Estava escrevendo para hoje motivado pela criação da Secretaria do Meio Ambiente, quase no mesmo dia em que a TV Cabo Branco serviu, no café, a ruína, desde muito exposta, do lugar descrito como nosso Ponto Zero, o Porto do Capim. Porto que serviu à fundação, ao estabelecimento da cidade com o desembarque e embarque de seus possuídos até 1932, quando Gratuliano Brito inaugurou o de Cabedelo.
Enquanto o foco da tevê trazia a lume os desmoronamentos a partir da Alfândega e de velhos armazéns de mistura com os barracos da nossa miséria social, em silêncio eu me questionava:
“Por que somos assim? Pobreza material, apenas?”
E me lembrava de São Luiz do Maranhão, quando lá estive, há cinquenta anos, cumprindo pauta do BNH sobre os conterrâneos de Gonçalves Dias e Ferreira Gullar a morar com lama pelos beiços nas palafitas que margeiam a colina histórica da cidade, seu mirante principal para a entrada e saída do tráfego colonial.

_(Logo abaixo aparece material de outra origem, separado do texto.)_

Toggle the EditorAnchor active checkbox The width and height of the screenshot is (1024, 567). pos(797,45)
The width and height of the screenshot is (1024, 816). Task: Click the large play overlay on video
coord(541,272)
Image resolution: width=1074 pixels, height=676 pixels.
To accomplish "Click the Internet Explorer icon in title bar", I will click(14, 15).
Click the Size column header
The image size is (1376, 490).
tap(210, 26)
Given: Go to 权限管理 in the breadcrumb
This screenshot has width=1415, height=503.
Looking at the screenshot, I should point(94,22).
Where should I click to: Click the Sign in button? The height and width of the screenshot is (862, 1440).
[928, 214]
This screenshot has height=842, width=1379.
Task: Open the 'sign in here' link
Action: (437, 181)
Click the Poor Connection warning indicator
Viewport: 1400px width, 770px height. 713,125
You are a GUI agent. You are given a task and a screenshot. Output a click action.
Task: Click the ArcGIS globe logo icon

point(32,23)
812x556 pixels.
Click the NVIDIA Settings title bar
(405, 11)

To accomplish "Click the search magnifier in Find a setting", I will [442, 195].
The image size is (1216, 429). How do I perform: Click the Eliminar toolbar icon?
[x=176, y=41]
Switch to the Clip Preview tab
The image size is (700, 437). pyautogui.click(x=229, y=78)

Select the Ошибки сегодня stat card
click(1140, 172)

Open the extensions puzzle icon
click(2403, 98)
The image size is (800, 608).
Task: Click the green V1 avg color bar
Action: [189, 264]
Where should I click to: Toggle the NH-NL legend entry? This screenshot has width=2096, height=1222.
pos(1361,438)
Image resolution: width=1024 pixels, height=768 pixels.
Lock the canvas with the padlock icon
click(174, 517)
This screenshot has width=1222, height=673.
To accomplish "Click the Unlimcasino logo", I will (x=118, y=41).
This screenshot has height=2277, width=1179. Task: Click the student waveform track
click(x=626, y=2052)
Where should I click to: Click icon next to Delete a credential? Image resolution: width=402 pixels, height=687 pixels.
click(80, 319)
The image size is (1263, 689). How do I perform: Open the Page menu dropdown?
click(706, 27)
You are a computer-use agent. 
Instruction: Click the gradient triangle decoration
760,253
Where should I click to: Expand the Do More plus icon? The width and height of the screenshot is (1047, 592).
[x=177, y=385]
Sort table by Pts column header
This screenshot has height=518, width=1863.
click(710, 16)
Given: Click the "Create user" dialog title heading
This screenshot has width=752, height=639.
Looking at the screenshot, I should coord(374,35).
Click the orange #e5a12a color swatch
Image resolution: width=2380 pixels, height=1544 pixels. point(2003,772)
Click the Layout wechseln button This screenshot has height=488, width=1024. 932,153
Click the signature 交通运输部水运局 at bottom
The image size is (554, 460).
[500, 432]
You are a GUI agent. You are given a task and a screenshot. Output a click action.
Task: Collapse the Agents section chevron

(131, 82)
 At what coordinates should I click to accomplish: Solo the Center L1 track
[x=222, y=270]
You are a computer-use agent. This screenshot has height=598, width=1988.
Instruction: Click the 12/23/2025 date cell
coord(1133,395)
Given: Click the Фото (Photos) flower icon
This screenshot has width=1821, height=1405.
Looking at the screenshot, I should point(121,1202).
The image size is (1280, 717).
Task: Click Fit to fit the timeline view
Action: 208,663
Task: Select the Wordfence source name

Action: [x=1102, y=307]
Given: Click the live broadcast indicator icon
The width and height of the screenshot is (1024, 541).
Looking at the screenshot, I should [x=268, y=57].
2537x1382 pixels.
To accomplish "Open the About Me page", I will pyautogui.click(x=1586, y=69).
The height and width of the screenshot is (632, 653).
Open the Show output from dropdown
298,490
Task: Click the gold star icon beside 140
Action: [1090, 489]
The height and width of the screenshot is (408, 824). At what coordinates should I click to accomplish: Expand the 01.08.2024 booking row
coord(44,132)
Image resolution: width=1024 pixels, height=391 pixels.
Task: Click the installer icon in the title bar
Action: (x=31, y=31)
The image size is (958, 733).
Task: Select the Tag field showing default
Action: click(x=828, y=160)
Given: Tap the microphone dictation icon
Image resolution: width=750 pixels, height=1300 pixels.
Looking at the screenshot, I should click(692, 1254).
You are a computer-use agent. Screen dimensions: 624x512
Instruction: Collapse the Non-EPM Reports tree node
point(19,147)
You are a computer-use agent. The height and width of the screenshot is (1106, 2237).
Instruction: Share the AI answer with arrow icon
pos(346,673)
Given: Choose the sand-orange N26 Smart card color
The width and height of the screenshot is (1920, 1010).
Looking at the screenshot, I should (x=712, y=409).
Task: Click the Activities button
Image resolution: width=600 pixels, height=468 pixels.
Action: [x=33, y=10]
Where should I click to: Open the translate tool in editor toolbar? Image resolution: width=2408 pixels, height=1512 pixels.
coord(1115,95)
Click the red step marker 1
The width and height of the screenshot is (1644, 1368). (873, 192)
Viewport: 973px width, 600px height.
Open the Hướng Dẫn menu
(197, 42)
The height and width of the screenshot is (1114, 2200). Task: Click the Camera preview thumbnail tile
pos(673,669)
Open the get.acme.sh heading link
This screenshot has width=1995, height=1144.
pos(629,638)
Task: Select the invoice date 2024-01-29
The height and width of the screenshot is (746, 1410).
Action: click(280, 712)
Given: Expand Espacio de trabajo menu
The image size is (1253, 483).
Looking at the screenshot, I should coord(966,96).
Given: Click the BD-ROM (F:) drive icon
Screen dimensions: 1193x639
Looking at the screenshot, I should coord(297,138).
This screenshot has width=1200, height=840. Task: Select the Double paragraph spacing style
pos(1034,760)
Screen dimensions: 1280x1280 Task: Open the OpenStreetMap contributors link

Que não se agastem os honores pessoenses com lembrança tão inusitada... Subimos a colina, saindo das águas do rio Anil, para encontrar, lá no alto, as ruas assobradadas com seus mirantes, o Ponto Zero da cidade, tudo bem varridinho, lavado e esfregado sabe por quem? Pelas mulheres solteiras, meretrizes benfazejas a quem eram cedidas as casas para morar e viver desde que assumissem a conservação, o zelo da casa inteira, do quintal à fachada.
Cedo da manhã, sol de outubro, não faltava escada com seus lances bem menos surpreendentes que o trabalho das mulheres na conservação da azulejaria, não sei se de origem portuguesa ou francesa. O governo nem o povo não se desonravam com o intercâmbio providencial. Se a elite abandonara os antigos pagos, largando-se para a cidade nova que nascia e prosperava depois da ponte de Sarney, ligando-a ao continente, que mal faria o trabalho restaurador pelas mãos da nova modalidade de servidoras?
Não sei como está hoje, na fase dos passos lentos e arrastados do velho Presidente maranhense. O progresso não deve ter deixado de arribar através da ponte tal como se deu aqui através da Epitácio. Sei apenas que, em algum tempo, surgiu uma alternativa barata, prática e imediata para adiar um pouco a morte da História.
Aqui, na gestão passada do prefeito Cartaxo, foi tentado um projeto do que chamam “requalificação” do ambiente. Cogitou-se de um Sanhauá como via turística, é o que li. Mas empacou na política. Antes disso e antes mesmo de Ricardo, Cícero andou olhando para aquelas bandas. E tudo se foi com a correnteza.
Agora vejo nas mãos de José William Montenegro Leal um novo empenho de restauração de relíquias como a antiga Alfândega, a Casa da Mouraria, o Convento, a Praça Álvaro Machado e o problema da periferia em situação igual à das palafitas. O tempo não me deixa esperar muito. Mas quem sabe?!
Surge de repente da televisão um forte jorro de luz que me atrai rápido para o “dia de campo” que os sucessores da Extensão Rural monitoravam esta semana em Alagoa Nova. A tela não cabendo do verde que brotava de um milharal didático, com folhas, espigas e cabelos que não mediam terra nem céu para dourar. Verde luminoso abarcando a terra numa copa única de pau-brasil. Suficiente para restituir, na lembrança, o que andei perdendo nessa enfieira longa e seca de anos.